I set up postfix according to the gentoo desktop manual, along with apache and squirrelmail. I've been using the web interface to send and receive emails for about 2 months. I also have dyndns which in theory should ensure that mail sent from my box isn't rejected due to a failing dns lookup.

All was well for a while but now I can't send mail anymore. There have been no new versions installed for any of the packages to my knowledge but now I get a timeout when trying to send mail. postfix will start and gives no errors but sending mail via pine returns: "Error sending: SMTP greeting failure: 421 SMTP connection went away!"

When I check the log for "everything" (no separate log for postfix), I see..

 *Quote:*   

> Jan 30 19:35:02 [postfix/smtpd] warning: connect #10 to subsystem /var/spool/postfix/private/proxymap: No such file or directory
> 
> Jan 30 19:35:12 [postfix/smtpd] fatal: connect #11 to subsystem /var/spool/postfix/private/proxymap: No such file or directory
> 
> Jan 30 19:35:13 [postfix/master] warning: process /usr/lib/postfix/smtpd pid 1460 exit status 1
> ...

 

Any idea what the problem is?

----------

## kashani

This is the second such problem with Postfix is as many days. Can you think of anything that might have lead up to this?

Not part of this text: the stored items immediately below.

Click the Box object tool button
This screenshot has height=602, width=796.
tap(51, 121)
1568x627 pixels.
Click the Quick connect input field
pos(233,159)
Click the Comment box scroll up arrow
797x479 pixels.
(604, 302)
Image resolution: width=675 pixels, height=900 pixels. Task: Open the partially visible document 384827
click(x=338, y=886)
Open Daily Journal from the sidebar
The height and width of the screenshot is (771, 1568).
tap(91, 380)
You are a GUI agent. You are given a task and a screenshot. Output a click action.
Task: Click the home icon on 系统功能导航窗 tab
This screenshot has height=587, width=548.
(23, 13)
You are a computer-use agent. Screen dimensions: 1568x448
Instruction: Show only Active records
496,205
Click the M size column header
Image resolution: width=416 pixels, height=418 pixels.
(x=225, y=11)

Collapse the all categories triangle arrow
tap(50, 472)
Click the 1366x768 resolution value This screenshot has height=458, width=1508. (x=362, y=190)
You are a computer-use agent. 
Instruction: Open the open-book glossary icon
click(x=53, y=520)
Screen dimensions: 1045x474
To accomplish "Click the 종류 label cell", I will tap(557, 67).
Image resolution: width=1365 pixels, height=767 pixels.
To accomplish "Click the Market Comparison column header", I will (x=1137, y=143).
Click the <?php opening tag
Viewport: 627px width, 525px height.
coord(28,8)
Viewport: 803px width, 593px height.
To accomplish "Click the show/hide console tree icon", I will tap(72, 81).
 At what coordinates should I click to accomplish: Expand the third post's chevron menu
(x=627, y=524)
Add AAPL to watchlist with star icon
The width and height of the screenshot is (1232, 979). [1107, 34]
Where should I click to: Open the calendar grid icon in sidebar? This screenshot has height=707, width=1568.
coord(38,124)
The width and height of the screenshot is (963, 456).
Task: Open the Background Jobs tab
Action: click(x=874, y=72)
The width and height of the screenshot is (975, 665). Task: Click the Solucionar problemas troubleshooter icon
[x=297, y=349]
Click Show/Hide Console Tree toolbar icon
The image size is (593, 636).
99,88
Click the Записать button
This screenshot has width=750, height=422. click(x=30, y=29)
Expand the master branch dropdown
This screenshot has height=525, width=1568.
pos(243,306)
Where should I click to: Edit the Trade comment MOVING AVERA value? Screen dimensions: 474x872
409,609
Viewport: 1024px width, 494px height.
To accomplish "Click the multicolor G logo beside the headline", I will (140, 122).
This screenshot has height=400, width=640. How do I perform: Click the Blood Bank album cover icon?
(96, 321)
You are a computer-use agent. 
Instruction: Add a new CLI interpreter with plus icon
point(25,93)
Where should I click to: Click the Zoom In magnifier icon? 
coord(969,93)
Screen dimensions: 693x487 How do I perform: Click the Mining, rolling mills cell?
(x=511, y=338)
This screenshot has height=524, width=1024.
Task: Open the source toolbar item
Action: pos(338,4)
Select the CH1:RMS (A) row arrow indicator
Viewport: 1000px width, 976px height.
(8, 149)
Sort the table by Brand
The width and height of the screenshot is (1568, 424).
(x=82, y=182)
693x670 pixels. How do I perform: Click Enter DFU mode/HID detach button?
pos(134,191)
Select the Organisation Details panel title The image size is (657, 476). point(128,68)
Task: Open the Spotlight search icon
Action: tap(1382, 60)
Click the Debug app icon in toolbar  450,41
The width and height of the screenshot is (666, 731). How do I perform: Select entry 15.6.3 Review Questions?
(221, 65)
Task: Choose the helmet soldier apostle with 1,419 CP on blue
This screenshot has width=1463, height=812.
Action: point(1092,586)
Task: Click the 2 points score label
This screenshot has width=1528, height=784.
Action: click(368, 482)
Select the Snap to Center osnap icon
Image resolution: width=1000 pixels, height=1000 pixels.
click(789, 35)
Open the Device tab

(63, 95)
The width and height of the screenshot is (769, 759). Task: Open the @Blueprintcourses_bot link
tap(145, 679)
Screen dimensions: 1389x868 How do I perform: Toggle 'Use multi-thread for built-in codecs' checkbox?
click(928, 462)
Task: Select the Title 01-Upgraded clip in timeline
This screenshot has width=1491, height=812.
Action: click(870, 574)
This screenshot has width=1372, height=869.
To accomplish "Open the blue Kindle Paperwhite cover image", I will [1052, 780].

For the fix see last nights thread

https://forums.gentoo.org/viewtopic.php?t=32689

kashani

----------

## kashani

A-HA! I think I found it

ftp://postfix.primelink1.net/mirrors/postfix-release/official/postfix-2.0.3.RELEASE_NOTES

 *Quote:*   

> 
> 
> Version 2.0.1 introduces the proxymap service for centralized table
> 
> lookup. The upgrade procedure adds the proxymap service to the
> ...

 

I would guess that you recently upgraded to Postfix 2.0x from Postfix1.1.x and didn't run the postinstall scripts. I must not have run into the problem because I removed Postfix and installed from scratch because I have too much free time.  :Smile: 

kashani

----------

## numerodix

You're right, stupid mistake. In fact I overwrote all the config files and it seems to be working again.

----------